Apesar da queda no número de contratações, as entidades do estado se mostraram otimistas. Segundo o presidente da Federação das Câmaras de Dirigentes Lojistas do Amazonas (FCDL-AM), Ezra Azury Benzion, o comércio se mantém aquecido, apesar da pandemia.

“Está faltando mão de obra no comércio. Estamos procurando pessoas qualificadas, pois deve começar a temporada de contratações. O comércio continua aquecido, desde que começou a abertura gradativa das atividades. Estamos bem otimistas, porque vamos ter um número de contratações muito parecido com o número do ano passado”, comentou.

As vagas são para os cargos de vendedor, operador de caixa, atendentes, repositores de mercadorias e embaladores de produtos.

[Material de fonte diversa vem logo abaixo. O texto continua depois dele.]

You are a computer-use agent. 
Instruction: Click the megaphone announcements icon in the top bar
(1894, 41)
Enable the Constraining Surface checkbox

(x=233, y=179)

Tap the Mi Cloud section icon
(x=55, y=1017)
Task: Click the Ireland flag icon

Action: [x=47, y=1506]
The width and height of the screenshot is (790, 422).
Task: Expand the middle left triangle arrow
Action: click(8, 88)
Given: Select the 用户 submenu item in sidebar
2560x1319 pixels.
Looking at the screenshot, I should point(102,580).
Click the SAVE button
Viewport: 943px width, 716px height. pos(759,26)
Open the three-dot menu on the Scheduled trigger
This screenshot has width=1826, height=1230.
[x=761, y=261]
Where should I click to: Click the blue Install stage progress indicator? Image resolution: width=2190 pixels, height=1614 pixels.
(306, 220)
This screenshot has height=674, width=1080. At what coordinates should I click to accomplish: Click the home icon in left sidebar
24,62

O salário médio de admissão para as vagas temporárias deverá ser de R$ 1.319.

Este ano, a data festiva mais importante para o comércio acontece em um cenário diferente, por conta da pandemia do novo coronavírus e do colapso no sistema de saúde. A nova realidade levou o Estado a adotar medidas contra a propagação do vírus, como a suspensão temporária do comércio de atividades não essenciais, o que resultou num aumento no número de demissões.

Diante de um cenário de incertezas, o comércio foi reaberto pouco mais de dois meses depois de ter sido fechado, após o Estado apontar uma leve redução na quantidade de casos de Covid-19. A reabertura, que aconteceu em ciclos, chegou a ser apontada pelo Governo como uma forma de recuperar a economia local.